CodeQL is the natural choice for teams already on GitHub that want deep semantic analysis without additional vendor relationships. The data flow analysis catches injection vulnerabilities, authentication bypasses, and security logic flaws that pattern-based tools miss.

The query language has a learning curve, though the standard query packs cover most common vulnerability types. Teams not on GitHub can still use CodeQL through the CLI, but lose the native pull request integration.

For faster custom rule development or broader language support, consider Semgrep. For enterprise features and commercial support, Checkmarx or Veracode may be more appropriate. Our Semgrep vs CodeQL guide compares these two popular open-source options in depth.

Best for
GitHub-hosted teams that want deep semantic security analysis with native pull request integration, especially for open-source projects where CodeQL is free.

Note: Replaces LGTM.com which was deprecated and merged into CodeQL

Frequently Asked Questions

What is GitHub CodeQL and how does it find vulnerabilities?
CodeQL is a semantic code analysis engine built by GitHub that treats your source code as a queryable database.

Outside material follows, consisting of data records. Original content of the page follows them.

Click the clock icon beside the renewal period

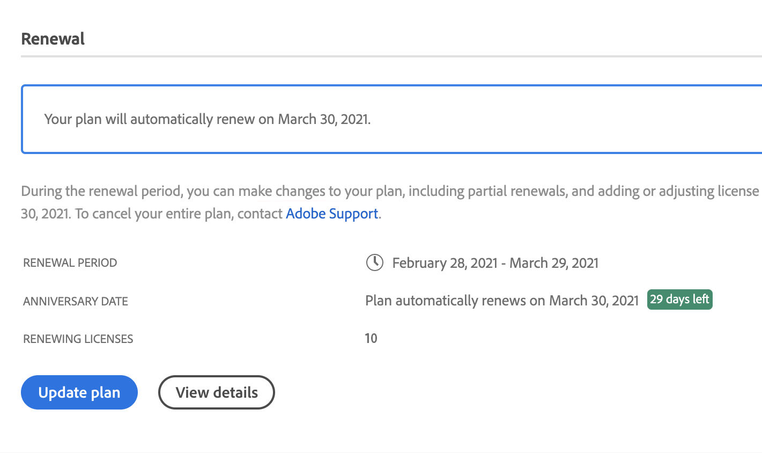pos(374,262)
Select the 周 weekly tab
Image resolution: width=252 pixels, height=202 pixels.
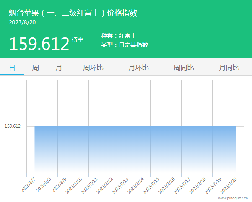point(36,68)
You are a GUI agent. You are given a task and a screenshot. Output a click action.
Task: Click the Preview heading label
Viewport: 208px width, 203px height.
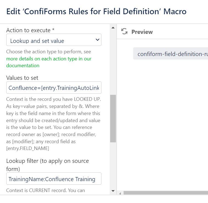[142, 32]
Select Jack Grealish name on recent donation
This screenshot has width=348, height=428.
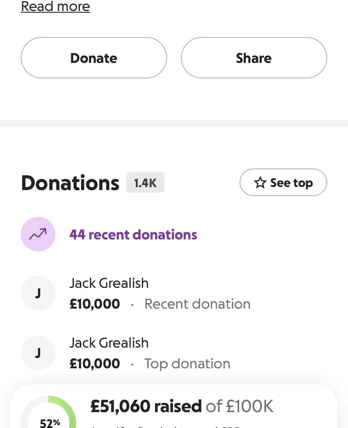pos(109,283)
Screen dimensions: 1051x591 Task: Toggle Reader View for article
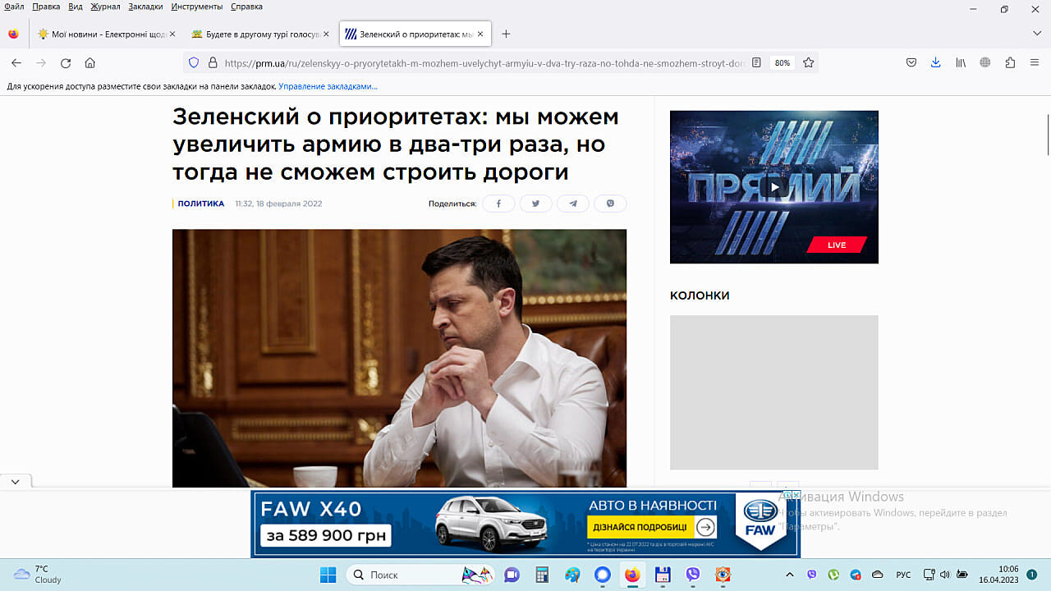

It compiles code into a relational database capturing variables, functions, control flow, data flow, and type information. You write or use pre-built queries to search for vulnerability patterns.
Is GitHub CodeQL free?
CodeQL is free for public repositories on GitHub. For private repositories, it requires a GitHub Advanced Security (GHAS) license, which is available on GitHub Enterprise plans.
What languages does CodeQL support?
CodeQL supports C, C++, C#, Go, Java, Kotlin, JavaScript, TypeScript, Python, Ruby, Swift, and Rust. The most common setup is through GitHub Actions using the official CodeQL workflow.
How does CodeQL compare to Semgrep?
CodeQL’s database-backed approach allows for deeper dataflow analysis than Semgrep’s pattern-matching model, but Semgrep is faster to run and easier to write custom rules for. CodeQL is focused on finding security vulnerabilities, while Semgrep also covers code quality patterns.